Children with idiopathic pulmonary hypertension (IPH) who underwent lung or combined heart-lung transplants show similar survival rates to children who underwent these procedures for other indications, according to a study.
Data also indicated that children who had a transplant at an older age had better outcomes.
The study, “Transplant outcomes for idiopathic pulmonary hypertension in children,” was published in The Journal of Heart and Lung Transplantation.
IPH is an indication for lung transplant or combined heart‒lung transplant in children. Prior studies of lung transplant outcomes in pediatric populations have analyzed a small number of cases, which limits the accuracy of the data.
A team at Nationwide Children’s Hospital in Ohio used the United Network for Organ Sharing (UNOS) registry to evaluate outcomes in children with IPH undergoing lung or combined heart-lung transplant, and to assess clinical characteristics that could be associated with post-transplant survival.
In total, 65 children (26 boys, 39 girls, mean age of 10 years) were included in the study. They had transplants between May 2005 and December 2015, with follow-up data collected through December 2016. Forty-seven patients underwent a double lung transplant, and 18 underwent heart and lung transplant.
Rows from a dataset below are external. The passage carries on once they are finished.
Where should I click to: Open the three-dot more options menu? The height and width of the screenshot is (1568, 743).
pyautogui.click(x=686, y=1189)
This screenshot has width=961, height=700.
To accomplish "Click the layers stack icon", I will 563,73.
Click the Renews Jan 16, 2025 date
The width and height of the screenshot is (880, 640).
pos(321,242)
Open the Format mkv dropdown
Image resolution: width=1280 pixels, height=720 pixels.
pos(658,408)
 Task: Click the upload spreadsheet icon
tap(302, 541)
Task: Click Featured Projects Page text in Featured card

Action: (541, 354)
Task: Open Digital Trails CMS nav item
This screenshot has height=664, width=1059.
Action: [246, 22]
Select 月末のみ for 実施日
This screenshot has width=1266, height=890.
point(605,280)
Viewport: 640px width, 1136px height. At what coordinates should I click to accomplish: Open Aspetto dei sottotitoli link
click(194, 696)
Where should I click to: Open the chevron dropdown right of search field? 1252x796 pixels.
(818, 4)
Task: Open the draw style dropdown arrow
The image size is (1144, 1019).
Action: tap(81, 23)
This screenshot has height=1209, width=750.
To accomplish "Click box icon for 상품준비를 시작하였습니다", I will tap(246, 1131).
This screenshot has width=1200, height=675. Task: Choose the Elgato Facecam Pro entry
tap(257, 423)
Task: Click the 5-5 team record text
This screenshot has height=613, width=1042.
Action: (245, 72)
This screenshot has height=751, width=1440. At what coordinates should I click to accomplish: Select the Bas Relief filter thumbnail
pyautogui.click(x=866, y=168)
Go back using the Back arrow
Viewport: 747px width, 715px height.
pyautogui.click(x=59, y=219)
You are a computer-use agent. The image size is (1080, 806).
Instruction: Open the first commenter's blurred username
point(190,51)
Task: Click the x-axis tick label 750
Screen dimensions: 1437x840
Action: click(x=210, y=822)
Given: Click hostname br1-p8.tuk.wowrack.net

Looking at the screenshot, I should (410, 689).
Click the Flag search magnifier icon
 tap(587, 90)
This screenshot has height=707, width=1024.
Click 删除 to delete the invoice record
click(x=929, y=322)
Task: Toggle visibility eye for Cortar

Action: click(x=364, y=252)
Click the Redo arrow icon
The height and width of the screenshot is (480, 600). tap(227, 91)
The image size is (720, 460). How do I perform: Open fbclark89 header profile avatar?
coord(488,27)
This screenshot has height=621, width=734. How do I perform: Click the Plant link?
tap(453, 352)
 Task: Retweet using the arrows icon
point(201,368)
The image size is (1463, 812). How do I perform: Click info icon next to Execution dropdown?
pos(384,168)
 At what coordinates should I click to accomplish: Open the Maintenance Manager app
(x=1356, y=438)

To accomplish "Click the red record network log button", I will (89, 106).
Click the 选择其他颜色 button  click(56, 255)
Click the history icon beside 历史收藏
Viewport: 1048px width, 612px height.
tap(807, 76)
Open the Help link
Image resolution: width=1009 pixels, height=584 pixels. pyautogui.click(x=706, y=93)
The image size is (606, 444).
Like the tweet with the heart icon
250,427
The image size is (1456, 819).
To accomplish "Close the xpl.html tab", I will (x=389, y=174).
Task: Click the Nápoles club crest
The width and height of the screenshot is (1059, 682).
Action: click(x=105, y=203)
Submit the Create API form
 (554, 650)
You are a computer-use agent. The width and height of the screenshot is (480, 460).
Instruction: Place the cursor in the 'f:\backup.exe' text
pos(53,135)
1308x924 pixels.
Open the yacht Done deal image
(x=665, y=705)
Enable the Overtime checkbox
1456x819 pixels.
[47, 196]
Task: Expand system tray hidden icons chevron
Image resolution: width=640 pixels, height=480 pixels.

Analyzed clinical data included patients’ age, lung allocation score (LAS; used to prioritize waiting list candidates by estimating the severity of illness and chance of post-transplant survival), Status 1A designation for heart‒lung transplant (which refers to patients with the highest priority based on medical urgency), and mean pulmonary artery pressure (mPAP).
Results showed a total of 28 deaths, 19 in the group undergoing lung transplants and nine in children having a combined heart-lung transplant. Five-year survival rates were 61% for lung and 48% for combined heart-lung transplants, although this difference was not statistically significant. In addition, overall survival in the two groups was not different from that of children undergoing the same procedures for other indications.
Researchers also observed that older age at the time of the transplant correlated with a lower risk of death. In contrast, LAS in patients older than 12 years, Status 1A in patients undergoing combined transplant, and mPAP before the procedure did not significantly influence survival.
Fifty-four additional children were listed for but did not receive a transplant; of these, 22 (40.7%) died, 14 experienced clinical improvement and no longer required a transplant, three refused to have the procedure, and four were too sick.
These non-transplanted patients had lower mPAP (63 mmHg vs. 77 mmHg), and had Status 1A less frequently (4% vs. 20%) than children who went through with the procedure.
These results confirmed data from The International Society for Heart and Lung Transplantation Registry, showing that “post-transplant outcomes for IPH appear to be similar to children transplanted for other indications,” the researchers wrote.
“In conclusion, the very small number of children transplanted for a primary indication of IPH (65 over a 10-year period) suggests that transplant may be an underutilized treatment modality in this population, and should strongly be considered for appropriate pediatric candidates, especially older children,” they said.
Results also suggest that measures of disease severity, such as mPAP and LAS, “may not accurately reflect chances of long-term survival in this patient population,” according to the team.